Here’s the welfare state myth: America has always had a welfare state, but for too long we relied too heavily on the private sector and voluntary organizations to protect people from some of life’s greatest risks. Voluntary institutions failed and have thankfully been replaced by more effective government institutions. We must act to protect and expand those institutions because, despite what the ideological opponents of the welfare state say, they are good for everyone: “Everybody Gives, Everybody Benefits.”

What’s the truth? America was created to protect the rights, freedom, and property of the individual so that he could pursue and achieve his own happiness. This foundation produced the social system of capitalism, which led to the greatest prosperity mankind had ever witnessed. Under capitalism, all economic institutions were private, including those that aimed at dealing with challenges such as unemployment, sickness, and infirmity. This made possible something the world had never seen: a voluntary society in which everyone was able to get better off at the same time, each taking responsibility for his own life. And despite numerous handicaps — the pre-capitalist legacy of poverty, remnants of government control, and a largely non-capitalist outside world — most Americans thrived.

But then America changed direction. After fifty years of prodding, Progressive intellectuals and political leaders succeeded in getting Americans to embrace a welfare state with the Social Security Act of 1935. They were able to achieve the goal fundamentally because Americans had accepted a lethal tenet: that the individual has a moral duty to serve others.

The results have been totally, completely, and without exception bad.

The welfare state is a system of injustice. It deprives people of what they earn in order to hand out unearned benefits to others. The more you achieve, the more you owe. The harder you work, the greater your debt. If you create something and want to enjoy the fruits of your labor, you are deemed greedy and immoral — but if you create nothing, you are entitled to the fruits of others’ labor.

This injustice strips people of control over their lives. Do you want to use the money you earned to send your child to college? Too bad: you have to send someone else’s child to school. Do you want to use the money you earned to invest for your retirement or start a new business so you can enjoy a lifetime of riches? Too bad: you have to pay for someone else’s retirement.
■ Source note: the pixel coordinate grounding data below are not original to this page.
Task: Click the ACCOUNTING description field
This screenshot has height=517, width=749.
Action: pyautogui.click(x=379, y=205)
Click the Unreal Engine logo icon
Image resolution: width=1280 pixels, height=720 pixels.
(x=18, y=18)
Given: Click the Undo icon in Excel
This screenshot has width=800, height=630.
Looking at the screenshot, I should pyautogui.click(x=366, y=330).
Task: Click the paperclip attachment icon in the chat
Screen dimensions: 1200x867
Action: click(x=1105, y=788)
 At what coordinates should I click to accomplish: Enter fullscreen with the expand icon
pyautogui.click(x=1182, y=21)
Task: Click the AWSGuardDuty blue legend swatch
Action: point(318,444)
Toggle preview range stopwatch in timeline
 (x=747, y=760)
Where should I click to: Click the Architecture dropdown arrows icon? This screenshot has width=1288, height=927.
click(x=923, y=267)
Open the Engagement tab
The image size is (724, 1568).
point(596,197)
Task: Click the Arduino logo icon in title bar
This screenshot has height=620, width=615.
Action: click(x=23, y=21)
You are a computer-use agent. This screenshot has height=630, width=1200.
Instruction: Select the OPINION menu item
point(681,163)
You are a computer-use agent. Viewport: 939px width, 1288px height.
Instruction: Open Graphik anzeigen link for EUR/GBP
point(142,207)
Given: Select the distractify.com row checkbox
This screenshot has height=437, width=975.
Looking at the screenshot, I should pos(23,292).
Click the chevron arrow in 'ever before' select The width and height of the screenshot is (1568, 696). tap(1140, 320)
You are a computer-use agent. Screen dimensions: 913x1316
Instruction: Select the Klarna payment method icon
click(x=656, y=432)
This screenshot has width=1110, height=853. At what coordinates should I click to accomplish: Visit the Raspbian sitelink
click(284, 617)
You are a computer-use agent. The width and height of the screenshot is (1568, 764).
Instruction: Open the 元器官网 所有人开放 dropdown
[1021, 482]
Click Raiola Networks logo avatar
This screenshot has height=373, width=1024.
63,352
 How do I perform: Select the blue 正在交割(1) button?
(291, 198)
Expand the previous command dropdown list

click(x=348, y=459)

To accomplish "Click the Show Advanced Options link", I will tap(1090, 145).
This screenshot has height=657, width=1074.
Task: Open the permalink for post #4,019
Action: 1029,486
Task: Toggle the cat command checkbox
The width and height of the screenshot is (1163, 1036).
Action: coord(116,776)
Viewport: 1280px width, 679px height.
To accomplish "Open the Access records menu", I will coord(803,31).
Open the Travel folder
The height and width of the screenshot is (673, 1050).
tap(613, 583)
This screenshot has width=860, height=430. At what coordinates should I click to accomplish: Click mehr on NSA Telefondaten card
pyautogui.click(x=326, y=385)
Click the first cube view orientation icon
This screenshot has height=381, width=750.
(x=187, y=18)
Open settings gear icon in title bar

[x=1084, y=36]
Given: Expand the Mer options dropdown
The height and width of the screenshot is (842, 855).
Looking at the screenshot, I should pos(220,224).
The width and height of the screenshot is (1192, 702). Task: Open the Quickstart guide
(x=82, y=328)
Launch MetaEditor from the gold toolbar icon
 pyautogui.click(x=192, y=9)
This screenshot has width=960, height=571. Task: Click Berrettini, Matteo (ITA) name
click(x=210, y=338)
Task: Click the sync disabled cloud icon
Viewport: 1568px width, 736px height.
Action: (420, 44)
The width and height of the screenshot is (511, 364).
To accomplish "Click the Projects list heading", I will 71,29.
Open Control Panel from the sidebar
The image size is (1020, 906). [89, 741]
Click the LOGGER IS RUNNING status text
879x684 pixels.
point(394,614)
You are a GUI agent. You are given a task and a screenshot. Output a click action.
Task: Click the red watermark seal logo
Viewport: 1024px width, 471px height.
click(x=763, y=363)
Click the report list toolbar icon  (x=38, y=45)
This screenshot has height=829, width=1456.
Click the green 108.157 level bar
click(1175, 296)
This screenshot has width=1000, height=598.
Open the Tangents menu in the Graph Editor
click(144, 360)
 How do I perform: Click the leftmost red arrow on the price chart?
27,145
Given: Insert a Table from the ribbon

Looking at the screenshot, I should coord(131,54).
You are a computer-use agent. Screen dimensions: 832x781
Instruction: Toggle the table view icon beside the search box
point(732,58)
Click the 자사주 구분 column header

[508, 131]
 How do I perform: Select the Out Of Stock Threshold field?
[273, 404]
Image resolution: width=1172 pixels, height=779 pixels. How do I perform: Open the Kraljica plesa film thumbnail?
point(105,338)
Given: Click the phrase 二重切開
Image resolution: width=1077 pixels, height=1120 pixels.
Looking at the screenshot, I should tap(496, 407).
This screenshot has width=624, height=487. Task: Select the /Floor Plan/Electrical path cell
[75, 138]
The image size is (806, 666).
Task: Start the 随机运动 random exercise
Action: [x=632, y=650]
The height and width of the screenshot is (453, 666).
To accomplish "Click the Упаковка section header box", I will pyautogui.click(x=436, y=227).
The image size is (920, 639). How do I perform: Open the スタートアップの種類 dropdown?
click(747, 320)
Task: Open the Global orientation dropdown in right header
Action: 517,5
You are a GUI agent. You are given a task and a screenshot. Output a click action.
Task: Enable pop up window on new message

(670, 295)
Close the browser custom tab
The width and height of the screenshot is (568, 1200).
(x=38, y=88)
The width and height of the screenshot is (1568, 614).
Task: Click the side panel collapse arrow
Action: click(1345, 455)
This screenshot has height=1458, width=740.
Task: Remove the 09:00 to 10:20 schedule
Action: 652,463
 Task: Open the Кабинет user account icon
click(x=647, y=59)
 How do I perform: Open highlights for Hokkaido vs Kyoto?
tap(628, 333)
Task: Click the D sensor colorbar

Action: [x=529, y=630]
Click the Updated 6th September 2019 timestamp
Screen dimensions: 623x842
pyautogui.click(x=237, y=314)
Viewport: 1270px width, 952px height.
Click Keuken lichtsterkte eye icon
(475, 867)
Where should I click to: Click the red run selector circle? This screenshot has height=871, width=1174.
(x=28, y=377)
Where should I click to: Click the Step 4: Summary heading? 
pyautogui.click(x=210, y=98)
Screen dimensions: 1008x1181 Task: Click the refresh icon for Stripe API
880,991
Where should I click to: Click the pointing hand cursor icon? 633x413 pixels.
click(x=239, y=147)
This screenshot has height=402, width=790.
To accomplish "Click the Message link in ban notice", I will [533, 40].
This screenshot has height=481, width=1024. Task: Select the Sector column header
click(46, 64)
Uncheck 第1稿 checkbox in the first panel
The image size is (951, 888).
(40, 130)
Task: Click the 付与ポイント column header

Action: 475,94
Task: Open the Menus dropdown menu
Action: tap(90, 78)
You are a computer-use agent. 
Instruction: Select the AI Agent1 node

Your choices, hopes, and dreams are constantly put on the back burner for the alleged good of society.

What if you manage, after years of sleepless nights and eighty-hour work weeks, to earn a fortune and you want to use some of it to fund the political causes you care about? That is “philanthropic paternalism” resembling “a hereditary monarchy,” and control over charity should instead be handed to the government “so that charity enhances the lives of the less fortunate instead of forcing them to rely on those with money and luck.”

What if you want your children or grandchildren to enjoy a prosperous happy future — but are terrified that
Social Security and Medicare are on track to bankrupt them? Tough luck: “expanding Social Security…will be a necessary step.”

Every productive person is worse off under the welfare state — and so are the handful of people unable to support themselves through no fault of their own, since the welfare state leaves less wealth to support them and herds them into a nightmare bureaucracy.

Mike Konczal deserves credit for actually addressing the history of America before the welfare state rather than repeating the fantasy that it was an era when people “starved in the streets.” But what he dismisses as the Voluntarism Fantasy is, properly understood, not a fantasy at all, but profoundly true. And it’s a history Americans deserve to know.